Belge bölümü:
___

Euro 2020’de ‘E Grubu’nda oynadığı dört maçta sadece bir puan alarak grubu sonuncu sırada tamamlayıp eve döndü Polonya, 38 milyon nüfuslu ülkenin kırmızı beyazı. Oysa hayatın siyah beyaz olduğu zamanların en sağlam takımlarındandı, 1970’ler ve 80’lerde esip kükrediler. Grzegorz Lato, Jan Tomaszewski, Andrzej Szarmach, Antoni Szymanowski ve Zbigniew Boniek o takımı hatırlatan isimler. Ama içlerinde biri var ki yazmadan olmaz, çevrilmiş muhtemel en güzel futbol filmi “Zafere Kaçış”ta Paul Wolchek karakterini canlandıran Polonyalı efsaneyi hatırlayalım bu hafta, yaşı yetmeyenlere anlatalım hazin hikâyesini kalemimiz yettiğince…

23 Ekim 1947’de Polonya’nın kuzeybatısındaki Starograd Gdanski kasabasında dünyaya gelmiş. Futbola meraklı ailenin çocuğu minik yaşlarda katıldığı yerel takımda hünerlerini geliştirdikten sonra, 1965 senesinde, genç takımda oynamaya başlamış. Orta sahadaki hünerleriyle kısa sürede nam salmış, 18 yaşına basmaya yaklaştığı zamanlarda ülke futbolunun önemli takımlarından ŁKS Łod saflarına katılmış. Kökleri 1908’e uzanan kırmızı beyazlı takıma da selam çakalım bu vesileyle, sert kış şartlarından sonra çıkışa geçtikleri zamanlardan miras ülke futbolunda “Knights of Spring” (Bahar şövalyeleri) olarak nam salmışlar. Parasal sıkıntılarla boğuştukları kötü zamanlardan sonra 2013’te kapılarına kilit vurulmuş ama taraftarlarının ve yerel yatırımcıların desteğiyle yeniden başlamışlar. 2020-21 sezonunu Polonya 2. Liginde 5. sırada bitirdiler.

___

Hedefler:
(1) Polonya futbolu yazısında "23 Ekim 1947’de" ifadesinden "5. sırada bitirdiler." ifadesine kadar uzanan kısmı birebir yazın.
(2) Polonya futbolu yazısına göre ŁKS Łod ülke futbolunda hangi lakapla anılıyor?
(3) Polonya futbolu yazısını kaldığı yerden devam ettirin.
Bundan sonra gelen materyalin yazıyla hiçbir ilgisi yoktur.

___

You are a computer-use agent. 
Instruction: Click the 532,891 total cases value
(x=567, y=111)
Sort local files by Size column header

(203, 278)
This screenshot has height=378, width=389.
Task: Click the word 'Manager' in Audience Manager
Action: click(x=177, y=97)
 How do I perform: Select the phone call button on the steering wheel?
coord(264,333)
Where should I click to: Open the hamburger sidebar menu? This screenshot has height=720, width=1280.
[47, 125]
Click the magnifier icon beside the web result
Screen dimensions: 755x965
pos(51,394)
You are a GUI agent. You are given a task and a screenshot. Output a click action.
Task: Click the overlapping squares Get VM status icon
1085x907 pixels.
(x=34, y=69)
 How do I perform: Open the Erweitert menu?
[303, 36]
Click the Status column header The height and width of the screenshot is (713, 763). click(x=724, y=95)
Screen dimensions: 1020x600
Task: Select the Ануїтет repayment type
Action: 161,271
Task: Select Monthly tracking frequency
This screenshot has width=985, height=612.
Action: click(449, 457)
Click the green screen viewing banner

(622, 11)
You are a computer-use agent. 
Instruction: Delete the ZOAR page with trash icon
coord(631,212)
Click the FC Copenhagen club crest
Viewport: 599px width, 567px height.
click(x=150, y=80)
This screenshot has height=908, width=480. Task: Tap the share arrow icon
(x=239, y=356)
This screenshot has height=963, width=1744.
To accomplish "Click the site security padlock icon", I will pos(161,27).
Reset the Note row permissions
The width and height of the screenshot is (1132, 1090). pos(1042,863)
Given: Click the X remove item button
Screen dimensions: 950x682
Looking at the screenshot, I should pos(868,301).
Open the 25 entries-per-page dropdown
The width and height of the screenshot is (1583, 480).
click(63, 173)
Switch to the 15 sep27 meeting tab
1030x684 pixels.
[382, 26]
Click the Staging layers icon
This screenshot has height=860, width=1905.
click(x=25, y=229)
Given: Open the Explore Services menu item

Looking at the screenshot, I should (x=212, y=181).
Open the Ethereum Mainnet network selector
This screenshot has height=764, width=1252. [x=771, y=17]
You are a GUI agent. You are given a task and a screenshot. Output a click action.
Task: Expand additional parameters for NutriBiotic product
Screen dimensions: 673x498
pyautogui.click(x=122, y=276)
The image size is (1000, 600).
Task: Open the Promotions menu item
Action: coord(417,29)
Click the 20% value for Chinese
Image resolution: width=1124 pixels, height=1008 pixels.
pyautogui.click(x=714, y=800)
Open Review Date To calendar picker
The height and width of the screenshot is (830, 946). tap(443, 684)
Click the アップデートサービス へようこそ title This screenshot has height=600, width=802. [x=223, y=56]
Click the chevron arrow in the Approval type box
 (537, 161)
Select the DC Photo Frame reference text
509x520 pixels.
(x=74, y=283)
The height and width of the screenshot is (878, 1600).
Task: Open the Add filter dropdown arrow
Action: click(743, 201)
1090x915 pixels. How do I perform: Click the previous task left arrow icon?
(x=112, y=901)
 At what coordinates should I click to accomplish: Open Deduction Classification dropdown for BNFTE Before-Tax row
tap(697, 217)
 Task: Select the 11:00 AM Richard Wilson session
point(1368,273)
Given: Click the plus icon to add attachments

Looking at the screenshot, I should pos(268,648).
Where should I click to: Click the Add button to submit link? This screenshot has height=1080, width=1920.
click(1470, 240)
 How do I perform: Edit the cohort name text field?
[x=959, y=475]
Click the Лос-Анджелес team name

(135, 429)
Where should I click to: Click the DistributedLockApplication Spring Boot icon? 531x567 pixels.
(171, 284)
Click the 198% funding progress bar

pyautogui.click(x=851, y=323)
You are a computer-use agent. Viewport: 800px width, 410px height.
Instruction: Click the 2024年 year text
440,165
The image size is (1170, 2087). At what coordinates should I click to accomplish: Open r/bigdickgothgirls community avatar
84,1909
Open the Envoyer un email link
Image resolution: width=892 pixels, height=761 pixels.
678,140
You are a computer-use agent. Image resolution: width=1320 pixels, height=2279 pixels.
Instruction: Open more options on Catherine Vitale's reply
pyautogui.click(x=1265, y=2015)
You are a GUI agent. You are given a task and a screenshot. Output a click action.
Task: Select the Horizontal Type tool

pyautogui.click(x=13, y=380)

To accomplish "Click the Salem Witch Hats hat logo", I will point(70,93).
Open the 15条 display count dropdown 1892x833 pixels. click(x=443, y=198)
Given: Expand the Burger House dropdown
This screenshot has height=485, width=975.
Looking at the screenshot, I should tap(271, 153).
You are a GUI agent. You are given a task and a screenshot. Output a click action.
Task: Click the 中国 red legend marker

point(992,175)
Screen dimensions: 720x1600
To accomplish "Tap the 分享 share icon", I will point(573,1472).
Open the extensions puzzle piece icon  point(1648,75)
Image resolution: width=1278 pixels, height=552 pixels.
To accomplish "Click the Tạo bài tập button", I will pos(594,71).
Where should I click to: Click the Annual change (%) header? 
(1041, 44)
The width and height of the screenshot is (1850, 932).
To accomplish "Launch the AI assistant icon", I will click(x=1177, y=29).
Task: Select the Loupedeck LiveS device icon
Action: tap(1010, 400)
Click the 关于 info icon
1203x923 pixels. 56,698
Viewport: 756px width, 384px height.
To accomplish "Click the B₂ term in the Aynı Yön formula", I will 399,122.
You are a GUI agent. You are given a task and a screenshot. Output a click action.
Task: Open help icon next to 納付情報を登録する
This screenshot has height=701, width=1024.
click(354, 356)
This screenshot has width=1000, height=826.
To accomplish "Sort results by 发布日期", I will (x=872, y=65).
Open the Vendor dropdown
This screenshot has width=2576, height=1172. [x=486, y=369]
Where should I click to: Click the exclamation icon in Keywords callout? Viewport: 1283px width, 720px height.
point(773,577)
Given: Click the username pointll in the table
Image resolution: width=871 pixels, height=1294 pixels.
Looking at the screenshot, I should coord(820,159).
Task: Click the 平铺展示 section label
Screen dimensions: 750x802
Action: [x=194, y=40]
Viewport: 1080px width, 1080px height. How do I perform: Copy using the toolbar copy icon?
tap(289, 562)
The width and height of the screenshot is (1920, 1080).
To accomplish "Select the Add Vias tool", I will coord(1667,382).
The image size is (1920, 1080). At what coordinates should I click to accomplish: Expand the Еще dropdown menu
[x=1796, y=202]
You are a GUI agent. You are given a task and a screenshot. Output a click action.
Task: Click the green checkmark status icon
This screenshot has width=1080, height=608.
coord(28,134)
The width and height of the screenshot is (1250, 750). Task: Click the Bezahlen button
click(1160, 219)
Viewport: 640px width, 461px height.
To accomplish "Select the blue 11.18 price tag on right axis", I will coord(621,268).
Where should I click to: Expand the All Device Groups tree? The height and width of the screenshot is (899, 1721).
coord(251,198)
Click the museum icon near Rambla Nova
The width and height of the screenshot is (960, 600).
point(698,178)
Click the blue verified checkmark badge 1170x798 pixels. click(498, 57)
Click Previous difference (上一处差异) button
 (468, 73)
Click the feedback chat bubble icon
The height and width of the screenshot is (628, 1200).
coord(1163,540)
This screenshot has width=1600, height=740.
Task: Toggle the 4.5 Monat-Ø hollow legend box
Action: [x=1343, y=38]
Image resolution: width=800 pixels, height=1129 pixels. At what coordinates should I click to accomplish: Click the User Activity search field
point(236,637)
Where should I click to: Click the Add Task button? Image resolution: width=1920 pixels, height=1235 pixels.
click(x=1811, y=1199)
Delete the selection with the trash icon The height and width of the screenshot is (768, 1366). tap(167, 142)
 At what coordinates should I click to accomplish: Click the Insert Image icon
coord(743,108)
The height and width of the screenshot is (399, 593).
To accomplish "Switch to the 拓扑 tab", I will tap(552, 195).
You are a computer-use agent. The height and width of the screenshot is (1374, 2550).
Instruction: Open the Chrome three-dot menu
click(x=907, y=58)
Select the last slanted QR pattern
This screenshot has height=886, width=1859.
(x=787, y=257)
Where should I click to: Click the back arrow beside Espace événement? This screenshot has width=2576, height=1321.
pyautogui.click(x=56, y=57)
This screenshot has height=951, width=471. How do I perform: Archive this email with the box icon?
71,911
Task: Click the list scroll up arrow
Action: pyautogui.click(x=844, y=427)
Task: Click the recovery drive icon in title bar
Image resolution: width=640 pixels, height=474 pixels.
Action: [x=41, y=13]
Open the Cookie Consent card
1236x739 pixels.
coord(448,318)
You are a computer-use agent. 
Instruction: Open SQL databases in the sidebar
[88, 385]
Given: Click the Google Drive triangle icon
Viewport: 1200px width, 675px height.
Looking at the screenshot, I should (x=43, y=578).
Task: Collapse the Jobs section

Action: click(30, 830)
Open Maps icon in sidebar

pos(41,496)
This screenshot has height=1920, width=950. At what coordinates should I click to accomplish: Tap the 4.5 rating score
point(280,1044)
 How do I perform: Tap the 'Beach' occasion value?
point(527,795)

___

Görev yanıtları:
(1)
23 Ekim 1947’de Polonya’nın kuzeybatısındaki Starograd Gdanski kasabasında dünyaya gelmiş. Futbola meraklı ailenin çocuğu minik yaşlarda katıldığı yerel takımda hünerlerini geliştirdikten sonra, 1965 senesinde, genç takımda oynamaya başlamış. Orta sahadaki hünerleriyle kısa sürede nam salmış, 18 yaşına basmaya yaklaştığı zamanlarda ülke futbolunun önemli takımlarından ŁKS Łod saflarına katılmış. Kökleri 1908’e uzanan kırmızı beyazlı takıma da selam çakalım bu vesileyle, sert kış şartlarından sonra çıkışa geçtikleri zamanlardan miras ülke futbolunda “Knights of Spring” (Bahar şövalyeleri) olarak nam salmışlar. Parasal sıkıntılarla boğuştukları kötü zamanlardan sonra 2013’te kapılarına kilit vurulmuş ama taraftarlarının ve yerel yatırımcıların desteğiyle yeniden başlamışlar. 2020-21 sezonunu Polonya 2. Liginde 5. sırada bitirdiler.

(2) "Knights of Spring" (Bahar şövalyeleri)

(3)
Futbolcuya dönersek, sadece bir maçta forma giydiği takımdan ülke devi Legia Warsaw’a transfer olduğunda takvim yaprakları 1965 senesinin Kasım’ını gösteriyormuş. Takımın hocası Jaroslav Vejvoda genç yetenekleri bulup parlatmasıyla bilinirmiş o yıllarda, muhtemel kariyerindeki en iyi transferi. İlk sezonda forma giydiği 12 maçta 6 golü var. Takımı ligi 4. sırada bitirip o sezon Polonya Kupasını kazanmış. Ancak sahadaki yetenekleri kadar disiplinsizliğiyle de öne çıkan futbolcu antrenmanları kaçırmaya başlayınca hocasının hışmına uğramış. Vejvoda, topçusunun askeri hapishanede tutulması gerektiğine, disiplini ancak orduda öğrenebileceğine inanıyormuş. Ama gerek kalmamış parmaklıklar ardına, sıkıyı görünce toparlamış. 60’lı senelerin sonlarına doğru takımın en iyisiymiş 10 numara. Onun liderliğinde 12 seneden sonra ilk kez şampiyonluk yaşamış Legia Warsaw, 1978’e kadar forma giydiği takımda 304 maçta 93 golü, iki şampiyonluğu bulunuyor.

1968 senesinde milli takımla ilk kez 20 yaşında sahaya çıkarken ülke futbolseverleri küçük bir kasabanın yerel takımından gelen yetişen futbolcunun yükselişine şahitlik ediyormuş. Kendi adıma, 1974 Dünya Kupasında 14 yaşındaydım, o sarışın takımda esmerliği kadar hünerleriyle de büyüleyen 12 numaralı kaptan o yılların efsanesiydi. Takımı Polonya, Brezilya’yı tek golle yenip 3. olurken, “Sarı Fare” Cruyff ile birlikte turnuvanın en iyilerindendi. O yıllardaki lakabı “General”, oyunun temposunu ayarlayan “al da at” pasları, mükemmel oyun görüşü, öldürücü şutları, telefon kulübesinde çalım atabilecek kadar yetenekli bir orta saha. 1974 Dünya Kupası’ndan sonra Real Madrid ve Bayern Münih gibi Avrupa’nın en iyi takımları onu saflarına katmaya çalışmışlar ancak Polonya’daki rejim Batı Avrupa’ya taşınmasını engellediği için ülke dışına çıkamamış. O yıllarda Real Madrid’in futbolcuyu ikna edebilmek için adını ve numarası “14” olan bir formayı Varşova’ya göndermesi tarihe düşen notlar...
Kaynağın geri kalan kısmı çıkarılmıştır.